Abstract

In the 1920s, montage became one of the most characteristic strategies of avant-garde art, which was based on the understanding of the art work as a complex whole. It suggested the possibility of a recombination of relatively autonomous elements which was based on a rethinking of the general concept of artistic creativity and, in particular, the rejection of the traditional opposition of artistic labour to industrial, “alienated” labour. Sergei Eisenstein’s theory and practice of film editing were vivid manifestations of this approach. Thus, the scene “Kerensky in the Winter Palace” from the film October (1927) can be regarded as a thematization of his concept of montage and its ideological implications: dispersing the single image of the emperor and God, Eisenstein put the heterogeneity and discreteness of signifiers in place of totality.
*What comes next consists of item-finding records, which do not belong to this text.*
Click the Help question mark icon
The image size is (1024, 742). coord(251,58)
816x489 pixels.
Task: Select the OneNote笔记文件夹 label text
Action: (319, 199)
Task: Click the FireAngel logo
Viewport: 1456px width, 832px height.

Such a model of montage can be called inductive: the movement proceeds from a particular representation to a general meaning by comparing this representation with others, particular and "non-correlative". At the turn of the 1930s, the concept was criticised within the anti-formalist campaign . However, in 1938, Eisenstein undertook a revision of his theory based on a deductive approach rather than inductive one. Now montage was carried out in the perspective of the initially given signifier: it appeared as a choice of a limited number of signifiers from a potentially infinite set for the best disclosure of the topic - to create its comprehensive representation". Eisenstein found examples of the use of this strategy in all forms of art, including painting and literature: everywhere, the image formation means the selection and comparison of a small number of components and the achievement of the effect of the identity of the particular and the general. At the same time, Eisenstein used the concept of the image (obraz), which played a key role in the aesthetic discussions of the 1930s; he understood the image as montage and extended the montage principle to all types of art, both temporal and spatial. His article “Montage 1938” contains one of the most convincing and articulate theories of the image in the history of aesthetic thought. By undertaking to rehabilitate montage, Eisenstein exceeded the level of the task at hand and defined this strategy as the universal basis of any artistic practice, rooted in the functioning of human consciousness itself.